___ The records ___

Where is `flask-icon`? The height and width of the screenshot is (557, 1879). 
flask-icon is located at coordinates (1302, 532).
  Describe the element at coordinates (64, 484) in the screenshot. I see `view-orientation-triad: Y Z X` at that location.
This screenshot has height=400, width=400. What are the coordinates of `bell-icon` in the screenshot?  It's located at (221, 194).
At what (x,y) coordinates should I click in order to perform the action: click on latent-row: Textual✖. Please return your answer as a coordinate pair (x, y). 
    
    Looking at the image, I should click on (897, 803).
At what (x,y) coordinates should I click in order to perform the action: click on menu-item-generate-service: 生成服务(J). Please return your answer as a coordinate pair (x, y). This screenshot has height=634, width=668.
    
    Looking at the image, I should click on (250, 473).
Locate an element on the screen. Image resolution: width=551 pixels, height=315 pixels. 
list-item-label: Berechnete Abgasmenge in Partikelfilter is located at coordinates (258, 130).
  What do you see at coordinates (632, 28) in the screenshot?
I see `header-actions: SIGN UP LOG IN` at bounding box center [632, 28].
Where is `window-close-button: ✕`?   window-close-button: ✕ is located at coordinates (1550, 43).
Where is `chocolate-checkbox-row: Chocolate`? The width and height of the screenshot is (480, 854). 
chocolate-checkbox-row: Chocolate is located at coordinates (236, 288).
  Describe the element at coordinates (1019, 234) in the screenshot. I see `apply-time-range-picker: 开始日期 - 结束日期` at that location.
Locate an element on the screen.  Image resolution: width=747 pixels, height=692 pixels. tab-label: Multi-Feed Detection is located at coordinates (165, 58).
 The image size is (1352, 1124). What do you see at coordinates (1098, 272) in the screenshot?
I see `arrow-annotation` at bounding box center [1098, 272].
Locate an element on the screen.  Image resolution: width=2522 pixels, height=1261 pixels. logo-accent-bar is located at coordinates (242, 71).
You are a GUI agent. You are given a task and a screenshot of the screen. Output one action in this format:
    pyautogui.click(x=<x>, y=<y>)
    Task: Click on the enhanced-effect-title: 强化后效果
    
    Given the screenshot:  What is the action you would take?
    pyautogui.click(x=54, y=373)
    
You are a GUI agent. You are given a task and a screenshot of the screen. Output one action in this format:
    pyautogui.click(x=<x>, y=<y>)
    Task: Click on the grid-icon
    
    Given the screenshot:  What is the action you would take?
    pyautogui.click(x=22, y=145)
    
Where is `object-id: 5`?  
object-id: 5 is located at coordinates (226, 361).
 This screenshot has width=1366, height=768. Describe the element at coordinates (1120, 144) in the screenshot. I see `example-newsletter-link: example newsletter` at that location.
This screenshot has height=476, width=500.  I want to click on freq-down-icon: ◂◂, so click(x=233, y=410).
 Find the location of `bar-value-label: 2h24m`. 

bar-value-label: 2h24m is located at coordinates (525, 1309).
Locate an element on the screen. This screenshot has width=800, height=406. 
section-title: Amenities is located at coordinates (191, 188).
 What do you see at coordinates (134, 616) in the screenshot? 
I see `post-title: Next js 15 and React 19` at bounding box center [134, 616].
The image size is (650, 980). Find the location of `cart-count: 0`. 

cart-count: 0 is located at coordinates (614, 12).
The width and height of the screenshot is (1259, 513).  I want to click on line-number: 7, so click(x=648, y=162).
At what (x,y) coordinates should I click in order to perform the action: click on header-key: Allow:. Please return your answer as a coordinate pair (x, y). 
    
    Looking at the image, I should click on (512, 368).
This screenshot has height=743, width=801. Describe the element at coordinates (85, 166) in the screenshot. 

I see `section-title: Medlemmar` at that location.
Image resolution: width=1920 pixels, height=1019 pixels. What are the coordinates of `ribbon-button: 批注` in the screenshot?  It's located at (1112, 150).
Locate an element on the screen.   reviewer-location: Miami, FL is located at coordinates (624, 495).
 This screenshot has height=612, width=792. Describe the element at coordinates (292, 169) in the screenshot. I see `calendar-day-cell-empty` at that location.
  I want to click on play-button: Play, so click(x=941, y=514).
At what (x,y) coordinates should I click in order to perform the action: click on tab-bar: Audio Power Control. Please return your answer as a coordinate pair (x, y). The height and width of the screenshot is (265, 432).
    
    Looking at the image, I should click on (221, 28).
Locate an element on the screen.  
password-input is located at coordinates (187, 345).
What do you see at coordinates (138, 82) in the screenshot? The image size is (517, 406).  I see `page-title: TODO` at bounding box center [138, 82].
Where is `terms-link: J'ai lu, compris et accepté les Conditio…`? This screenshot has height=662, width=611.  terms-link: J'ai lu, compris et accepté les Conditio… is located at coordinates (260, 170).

___

- [Exercise brief] Reproduce verbatim everything from the first of the items down to the line containing "Looking at the image, I should click on (250, 473).", including that line.

- [Finished task]
Where is `flask-icon`? The height and width of the screenshot is (557, 1879). 
flask-icon is located at coordinates (1302, 532).
  Describe the element at coordinates (64, 484) in the screenshot. I see `view-orientation-triad: Y Z X` at that location.
This screenshot has height=400, width=400. What are the coordinates of `bell-icon` in the screenshot?  It's located at (221, 194).
At what (x,y) coordinates should I click in order to perform the action: click on latent-row: Textual✖. Please return your answer as a coordinate pair (x, y). 
    
    Looking at the image, I should click on (897, 803).
At what (x,y) coordinates should I click in order to perform the action: click on menu-item-generate-service: 生成服务(J). Please return your answer as a coordinate pair (x, y). This screenshot has height=634, width=668.
    
    Looking at the image, I should click on (250, 473).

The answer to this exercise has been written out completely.